CAP’s Senior Industrial Hygienist Christina Collins is no stranger to the Boy Scouts of America (BSA). She’s been active with the organization since she was 14, first participating as an Explorer Scout, then volunteering as an adult leader. When BSA added young ladies to the troop program five years ago, she became a Scout Master for her daughter’s troop and has been leading it ever since.

So, when General Manager Brenda Burman asked if Collins could host a workshop for BSA, she stepped up! 

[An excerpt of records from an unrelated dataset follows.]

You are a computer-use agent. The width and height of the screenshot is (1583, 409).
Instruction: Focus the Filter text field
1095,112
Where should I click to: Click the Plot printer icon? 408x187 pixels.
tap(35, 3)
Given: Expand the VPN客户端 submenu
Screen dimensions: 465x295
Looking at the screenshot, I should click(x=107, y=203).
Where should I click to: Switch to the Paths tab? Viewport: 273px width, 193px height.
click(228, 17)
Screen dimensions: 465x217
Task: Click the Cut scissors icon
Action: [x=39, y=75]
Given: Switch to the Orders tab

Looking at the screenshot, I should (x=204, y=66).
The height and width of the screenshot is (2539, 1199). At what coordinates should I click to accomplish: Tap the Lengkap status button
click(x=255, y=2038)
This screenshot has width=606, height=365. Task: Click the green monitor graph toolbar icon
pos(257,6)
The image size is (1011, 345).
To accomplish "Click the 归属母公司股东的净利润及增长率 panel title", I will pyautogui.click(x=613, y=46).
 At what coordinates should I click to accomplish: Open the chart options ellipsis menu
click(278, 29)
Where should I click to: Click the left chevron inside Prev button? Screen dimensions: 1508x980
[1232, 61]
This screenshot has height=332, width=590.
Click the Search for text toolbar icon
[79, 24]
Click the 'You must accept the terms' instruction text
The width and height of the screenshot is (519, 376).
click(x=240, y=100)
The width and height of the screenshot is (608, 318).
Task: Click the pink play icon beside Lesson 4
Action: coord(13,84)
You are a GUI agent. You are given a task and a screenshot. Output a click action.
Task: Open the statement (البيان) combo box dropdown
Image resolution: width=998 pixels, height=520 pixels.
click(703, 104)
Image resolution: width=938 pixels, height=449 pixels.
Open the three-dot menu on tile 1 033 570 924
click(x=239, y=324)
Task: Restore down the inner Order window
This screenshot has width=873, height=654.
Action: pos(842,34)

BSA scouts and volunteers pose in CAP’s board room

Collins and other employee volunteers dove in, developing a series of activities that met the clearly defined requirements for the environmental science merit badge. They selected which ones they wanted to teach and put together concepts and materials to work through with the scouts. The nearly year-long effort and collaboration with the BSA Grand Canyon Council culminated in a two-day workshop in January 2024.

The workshop was held at CAP Headquarters, a 130-acre campus that has well-equipped conference rooms surrounded by undeveloped desert.  This allowed the scouts to watch short videos about a topic and then immediately experience it, observing the biodiversity of the desert ecosystem. The workshop covered areas such as air, water and land pollution, endangered species, pollution prevention and conservation, invasive species, pollination, and career paths in environmental science. Where it was appropriate, these topics were tied into environmental factors related to CAP and its operations.

BSA scouts listen to presentation in conference room with CAP volunteers

“The scouts learned about quagga muscles as an invasive species, listened to career talks from CAP environmental professionals, and explored the environmental factors that were considered prior to construction of the CAP system such as environmental studies and wildlife crossings,” said Collins.

After the weekend, 16 scouts from ages 12-17 had earned their environmental science merit badge, a step toward becoming an Eagle Scout.

Twelve-year-old Parker Gray was one of the scouts who attended the event as he works toward becoming an Eagle Scout.

“I learned how to use air quality tools that measure ozone and particulates in the air, went into the desert to find plants and animals and got to learn about some of the environmental jobs people can do,” said Gray.

For CAP’s employee volunteers, they had a chance to share their knowledge and make a connection with youth in the community.

“I really appreciated working with a team of colleagues who volunteered to help with this,” said Collins. “They each brought a set of skills to the table that helped to make it a well-rounded, educational, and fun experience for the scouts.”